▶ _What this task involves_
Exactly reproduce the line containing "Task: Click the Search icon in activity bar" and all later lines to the end of the entries, leaving the pictures out of your copy.
--- Dataset extract ---
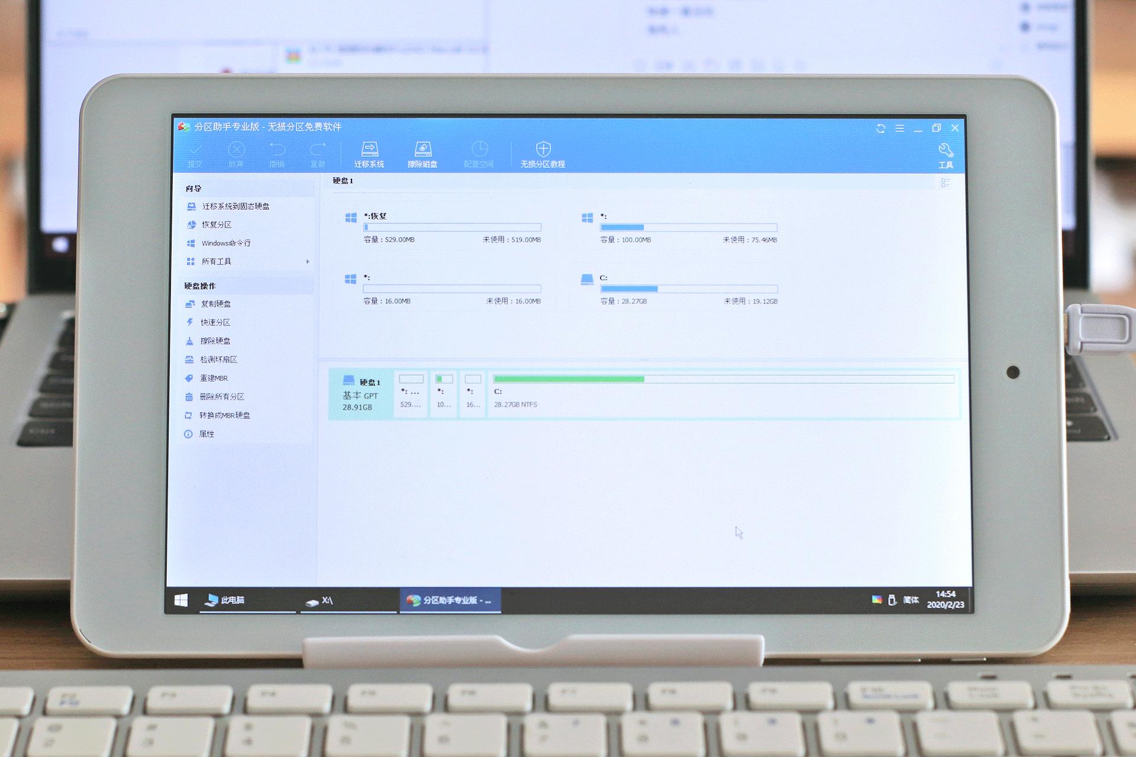
Task: Select 删除所有分区 (Delete All Partitions)
Action: coord(223,396)
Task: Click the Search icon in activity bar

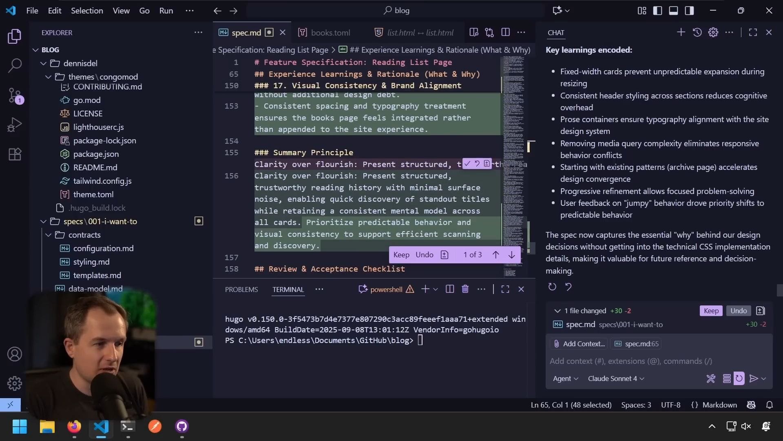Action: click(x=15, y=65)
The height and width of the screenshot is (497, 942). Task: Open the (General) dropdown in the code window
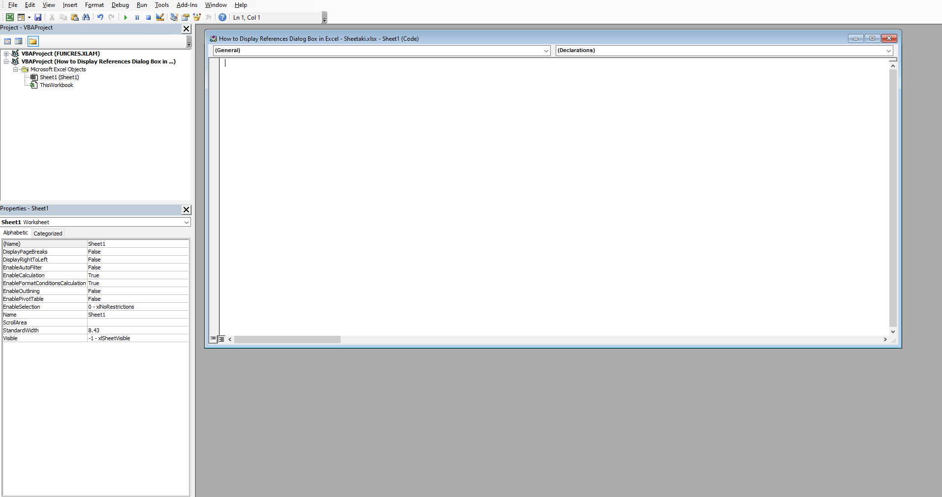point(546,51)
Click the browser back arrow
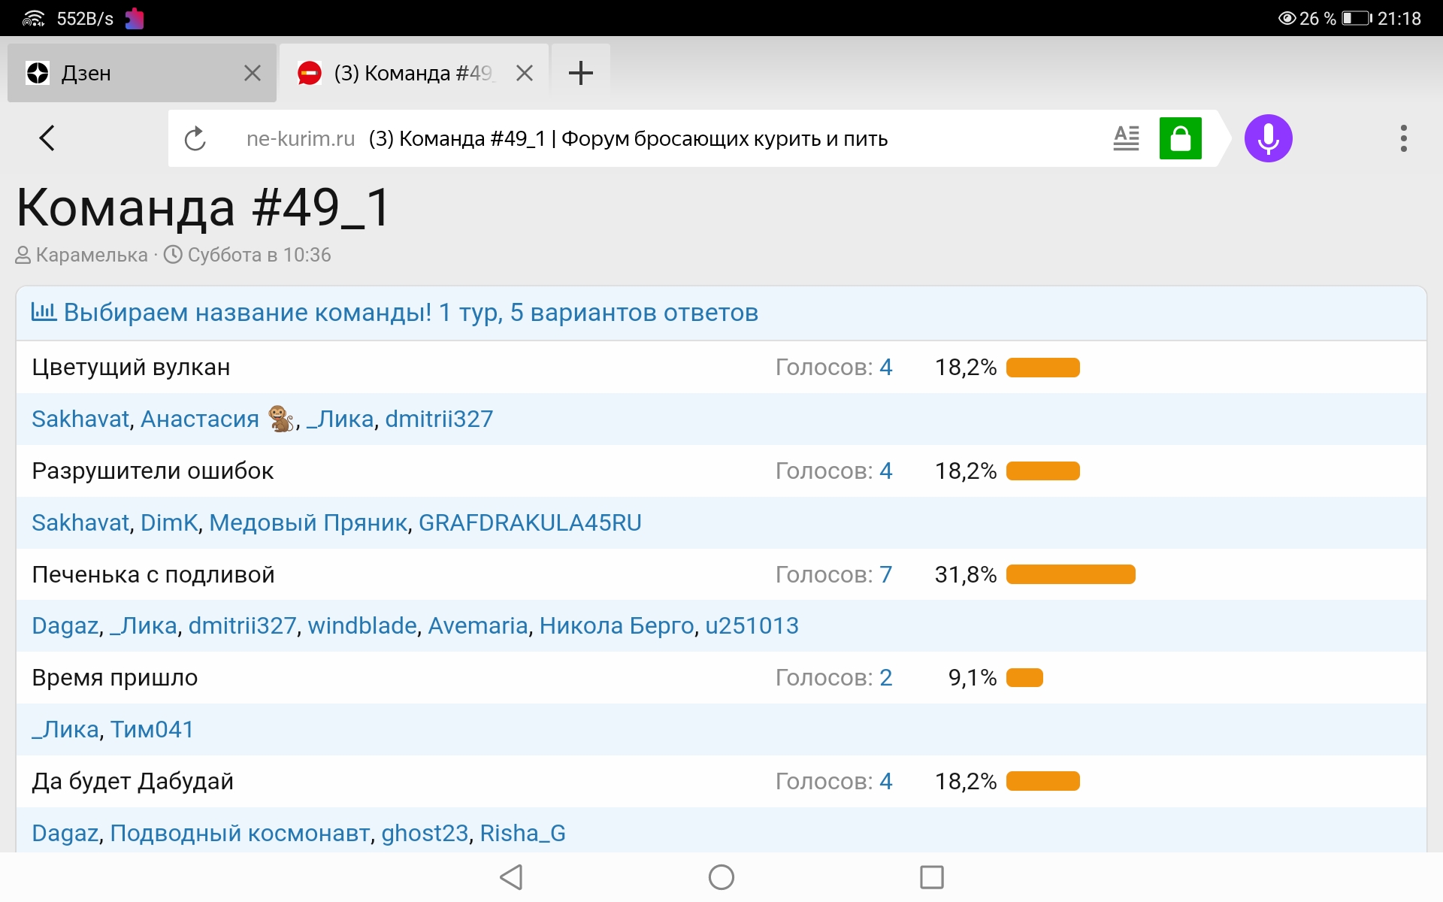The width and height of the screenshot is (1443, 902). pos(47,138)
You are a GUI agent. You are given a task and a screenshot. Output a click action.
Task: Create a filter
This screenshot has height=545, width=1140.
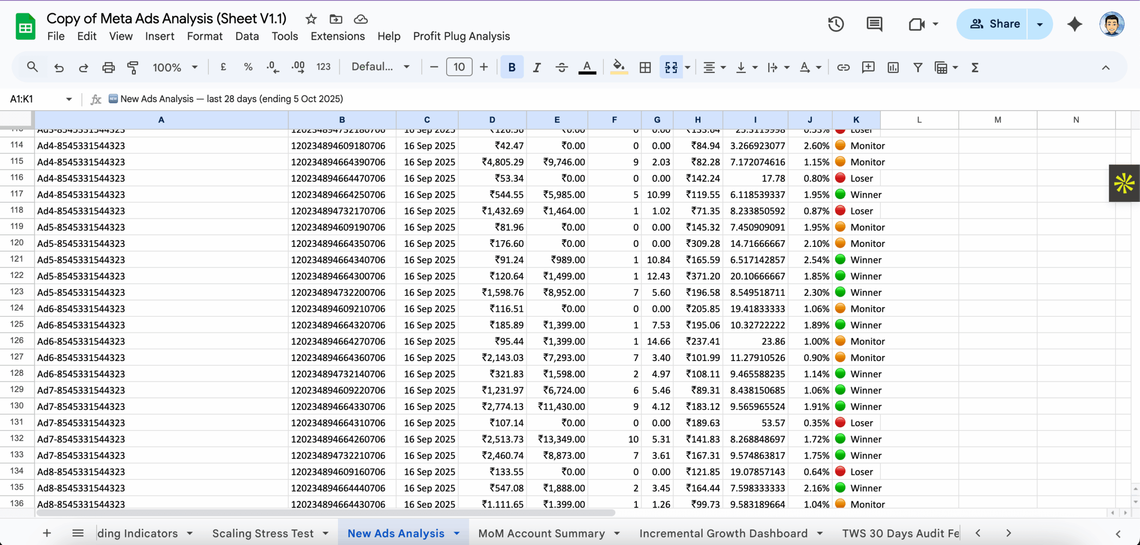[918, 67]
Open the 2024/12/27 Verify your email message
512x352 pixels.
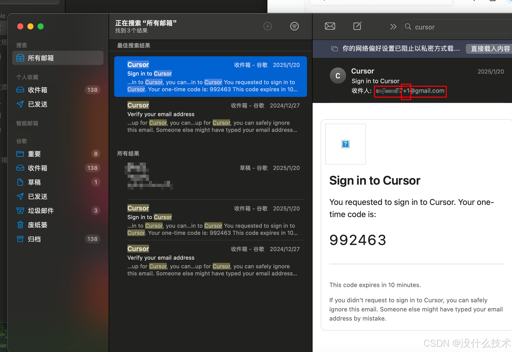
---
▶ _Answer for the task_
Task: Click the Search icon in activity bar

Action: click(x=15, y=65)
The height and width of the screenshot is (497, 942). Task: Open the (General) dropdown in the code window
point(546,51)
Click the browser back arrow
The width and height of the screenshot is (1443, 902). pos(47,138)
You are a GUI agent. You are given a task and a screenshot. Output a click action.
Task: Create a filter
This screenshot has height=545, width=1140.
[918, 67]
Open the 2024/12/27 Verify your email message
512x352 pixels.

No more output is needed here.